* _What needs to be done_
Update only the rows from the line holding "Screen dimensions: 1488x612" through the line holding "(x=824, y=197)", inclusive, changing "scrollbar" to "scroll bar" and leaving everything else as it is.

* _Extracted information_

====

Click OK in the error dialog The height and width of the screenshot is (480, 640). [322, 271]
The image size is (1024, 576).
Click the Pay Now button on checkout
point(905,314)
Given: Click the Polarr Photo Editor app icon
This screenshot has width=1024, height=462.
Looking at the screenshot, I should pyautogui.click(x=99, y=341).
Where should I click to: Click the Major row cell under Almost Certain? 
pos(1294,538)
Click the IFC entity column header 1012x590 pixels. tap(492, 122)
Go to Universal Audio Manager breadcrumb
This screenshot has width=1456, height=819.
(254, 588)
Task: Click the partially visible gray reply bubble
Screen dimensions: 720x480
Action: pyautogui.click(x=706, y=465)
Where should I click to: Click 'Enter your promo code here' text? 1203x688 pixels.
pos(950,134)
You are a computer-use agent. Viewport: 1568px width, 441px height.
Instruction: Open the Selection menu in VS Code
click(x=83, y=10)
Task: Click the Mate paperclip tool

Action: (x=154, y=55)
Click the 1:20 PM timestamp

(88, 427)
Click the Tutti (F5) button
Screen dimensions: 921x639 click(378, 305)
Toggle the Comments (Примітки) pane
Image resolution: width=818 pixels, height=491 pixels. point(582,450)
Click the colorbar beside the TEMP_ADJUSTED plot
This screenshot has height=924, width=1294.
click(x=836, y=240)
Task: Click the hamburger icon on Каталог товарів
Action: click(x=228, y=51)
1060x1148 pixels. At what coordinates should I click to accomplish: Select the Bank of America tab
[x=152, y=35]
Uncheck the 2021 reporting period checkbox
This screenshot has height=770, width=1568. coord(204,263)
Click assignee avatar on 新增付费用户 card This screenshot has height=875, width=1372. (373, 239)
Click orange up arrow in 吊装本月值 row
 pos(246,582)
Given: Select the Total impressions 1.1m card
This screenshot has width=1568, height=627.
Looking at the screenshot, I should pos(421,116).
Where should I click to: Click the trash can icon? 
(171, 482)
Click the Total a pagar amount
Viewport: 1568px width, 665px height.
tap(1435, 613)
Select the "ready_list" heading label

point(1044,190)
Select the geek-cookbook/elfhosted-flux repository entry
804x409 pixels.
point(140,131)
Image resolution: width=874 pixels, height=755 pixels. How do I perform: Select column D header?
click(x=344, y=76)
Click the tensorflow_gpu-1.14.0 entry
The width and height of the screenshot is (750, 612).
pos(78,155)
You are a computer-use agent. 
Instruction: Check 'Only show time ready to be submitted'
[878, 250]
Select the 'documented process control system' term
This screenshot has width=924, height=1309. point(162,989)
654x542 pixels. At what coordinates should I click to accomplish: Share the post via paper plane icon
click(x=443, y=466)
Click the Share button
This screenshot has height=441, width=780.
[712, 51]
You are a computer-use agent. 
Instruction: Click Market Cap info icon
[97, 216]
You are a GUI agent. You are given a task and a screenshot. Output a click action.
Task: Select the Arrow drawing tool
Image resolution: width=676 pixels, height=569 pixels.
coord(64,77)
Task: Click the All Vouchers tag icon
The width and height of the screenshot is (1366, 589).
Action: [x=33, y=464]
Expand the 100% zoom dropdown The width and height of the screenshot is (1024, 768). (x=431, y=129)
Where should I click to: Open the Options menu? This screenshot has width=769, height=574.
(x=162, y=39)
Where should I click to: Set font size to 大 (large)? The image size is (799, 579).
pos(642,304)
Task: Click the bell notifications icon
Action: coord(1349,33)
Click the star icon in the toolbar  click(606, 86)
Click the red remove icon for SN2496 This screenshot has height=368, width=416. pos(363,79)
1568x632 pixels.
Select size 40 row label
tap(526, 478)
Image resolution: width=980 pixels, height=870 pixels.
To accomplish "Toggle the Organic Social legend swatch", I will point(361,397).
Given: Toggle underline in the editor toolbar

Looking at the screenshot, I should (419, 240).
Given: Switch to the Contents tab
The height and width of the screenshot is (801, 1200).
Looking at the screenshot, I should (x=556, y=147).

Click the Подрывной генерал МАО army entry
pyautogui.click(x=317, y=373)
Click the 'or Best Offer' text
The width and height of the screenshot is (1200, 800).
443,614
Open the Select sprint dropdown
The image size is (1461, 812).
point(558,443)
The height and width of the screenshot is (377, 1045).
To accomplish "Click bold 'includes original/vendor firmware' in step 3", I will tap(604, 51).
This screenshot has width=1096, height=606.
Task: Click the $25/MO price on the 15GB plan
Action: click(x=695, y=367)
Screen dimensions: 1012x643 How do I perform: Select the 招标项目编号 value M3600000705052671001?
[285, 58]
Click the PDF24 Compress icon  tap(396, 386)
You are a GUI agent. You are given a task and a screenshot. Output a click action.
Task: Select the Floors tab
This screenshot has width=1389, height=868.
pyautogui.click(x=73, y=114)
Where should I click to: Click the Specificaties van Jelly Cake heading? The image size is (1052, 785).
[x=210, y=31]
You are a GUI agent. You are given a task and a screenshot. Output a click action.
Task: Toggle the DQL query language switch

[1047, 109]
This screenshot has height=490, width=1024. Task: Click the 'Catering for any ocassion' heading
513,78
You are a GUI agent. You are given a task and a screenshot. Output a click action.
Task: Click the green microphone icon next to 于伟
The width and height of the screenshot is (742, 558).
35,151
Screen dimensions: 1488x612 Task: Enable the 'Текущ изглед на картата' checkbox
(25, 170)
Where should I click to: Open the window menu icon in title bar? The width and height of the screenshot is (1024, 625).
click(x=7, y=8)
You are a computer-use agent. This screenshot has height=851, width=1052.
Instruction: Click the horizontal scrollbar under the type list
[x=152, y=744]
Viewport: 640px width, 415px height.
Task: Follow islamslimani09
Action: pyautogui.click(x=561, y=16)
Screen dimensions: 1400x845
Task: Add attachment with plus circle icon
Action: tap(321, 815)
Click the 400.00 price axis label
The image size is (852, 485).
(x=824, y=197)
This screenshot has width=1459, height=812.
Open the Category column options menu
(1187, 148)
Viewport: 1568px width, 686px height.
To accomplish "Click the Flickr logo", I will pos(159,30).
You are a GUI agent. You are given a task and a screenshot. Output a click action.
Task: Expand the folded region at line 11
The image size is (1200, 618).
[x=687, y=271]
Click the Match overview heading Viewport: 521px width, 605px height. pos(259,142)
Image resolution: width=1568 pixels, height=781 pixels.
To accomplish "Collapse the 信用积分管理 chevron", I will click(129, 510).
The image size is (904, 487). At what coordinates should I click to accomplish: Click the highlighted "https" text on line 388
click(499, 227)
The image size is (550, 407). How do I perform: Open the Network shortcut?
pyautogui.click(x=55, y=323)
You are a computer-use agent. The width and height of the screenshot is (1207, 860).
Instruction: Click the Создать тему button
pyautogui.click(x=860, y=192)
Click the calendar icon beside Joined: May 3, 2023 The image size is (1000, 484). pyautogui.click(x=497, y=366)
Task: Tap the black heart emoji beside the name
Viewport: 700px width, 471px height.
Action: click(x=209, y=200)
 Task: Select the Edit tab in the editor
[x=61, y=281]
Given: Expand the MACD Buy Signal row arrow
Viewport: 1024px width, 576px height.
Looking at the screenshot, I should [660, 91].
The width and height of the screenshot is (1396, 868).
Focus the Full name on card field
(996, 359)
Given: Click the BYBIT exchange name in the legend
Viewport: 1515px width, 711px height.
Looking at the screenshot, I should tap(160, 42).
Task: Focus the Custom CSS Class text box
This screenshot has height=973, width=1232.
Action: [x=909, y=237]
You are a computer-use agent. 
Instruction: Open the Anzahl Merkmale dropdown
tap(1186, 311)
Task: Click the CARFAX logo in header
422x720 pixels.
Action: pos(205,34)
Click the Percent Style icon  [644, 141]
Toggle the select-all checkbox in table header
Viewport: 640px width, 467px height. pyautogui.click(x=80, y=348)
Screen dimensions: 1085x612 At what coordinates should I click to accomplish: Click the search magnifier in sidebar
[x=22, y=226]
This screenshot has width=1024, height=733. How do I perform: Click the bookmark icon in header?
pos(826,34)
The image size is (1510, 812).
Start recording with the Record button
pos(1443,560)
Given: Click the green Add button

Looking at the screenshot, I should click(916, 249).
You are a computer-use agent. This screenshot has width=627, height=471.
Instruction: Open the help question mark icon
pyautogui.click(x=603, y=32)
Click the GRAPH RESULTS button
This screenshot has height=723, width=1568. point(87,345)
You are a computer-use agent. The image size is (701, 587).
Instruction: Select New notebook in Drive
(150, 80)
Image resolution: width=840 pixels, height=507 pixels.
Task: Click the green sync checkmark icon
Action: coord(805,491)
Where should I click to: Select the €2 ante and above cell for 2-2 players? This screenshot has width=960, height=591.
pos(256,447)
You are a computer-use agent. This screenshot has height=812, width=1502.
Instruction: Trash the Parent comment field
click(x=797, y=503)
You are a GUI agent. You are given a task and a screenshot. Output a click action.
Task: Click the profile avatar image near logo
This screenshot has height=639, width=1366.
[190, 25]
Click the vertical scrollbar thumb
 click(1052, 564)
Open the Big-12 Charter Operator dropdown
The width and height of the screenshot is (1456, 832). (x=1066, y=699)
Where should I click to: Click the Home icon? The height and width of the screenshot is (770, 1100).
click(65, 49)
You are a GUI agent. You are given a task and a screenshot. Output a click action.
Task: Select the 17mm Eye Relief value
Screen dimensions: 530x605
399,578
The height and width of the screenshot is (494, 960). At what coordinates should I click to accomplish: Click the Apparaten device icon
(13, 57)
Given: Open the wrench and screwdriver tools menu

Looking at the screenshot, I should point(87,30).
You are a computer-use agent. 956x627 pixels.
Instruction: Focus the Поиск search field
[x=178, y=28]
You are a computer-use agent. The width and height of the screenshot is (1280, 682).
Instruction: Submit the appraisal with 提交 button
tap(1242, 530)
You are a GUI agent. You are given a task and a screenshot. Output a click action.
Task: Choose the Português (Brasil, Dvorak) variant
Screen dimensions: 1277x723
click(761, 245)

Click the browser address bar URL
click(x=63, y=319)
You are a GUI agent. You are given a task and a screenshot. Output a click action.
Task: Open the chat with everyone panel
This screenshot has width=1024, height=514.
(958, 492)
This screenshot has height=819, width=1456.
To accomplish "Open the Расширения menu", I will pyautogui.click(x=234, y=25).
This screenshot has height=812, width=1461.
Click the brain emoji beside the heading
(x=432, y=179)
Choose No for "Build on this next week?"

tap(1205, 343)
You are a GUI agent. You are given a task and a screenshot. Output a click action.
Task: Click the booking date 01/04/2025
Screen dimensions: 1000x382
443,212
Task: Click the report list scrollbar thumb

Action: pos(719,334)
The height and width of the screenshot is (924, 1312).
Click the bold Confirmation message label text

====

* _Answer to the exercise_
Screen dimensions: 1488x612 Task: Enable the 'Текущ изглед на картата' checkbox
(25, 170)
Where should I click to: Open the window menu icon in title bar? The width and height of the screenshot is (1024, 625).
click(x=7, y=8)
You are a computer-use agent. This screenshot has height=851, width=1052.
Instruction: Click the horizontal scroll bar under the type list
[x=152, y=744]
Viewport: 640px width, 415px height.
Task: Follow islamslimani09
Action: pyautogui.click(x=561, y=16)
Screen dimensions: 1400x845
Task: Add attachment with plus circle icon
Action: tap(321, 815)
Click the 400.00 price axis label
The image size is (852, 485).
(x=824, y=197)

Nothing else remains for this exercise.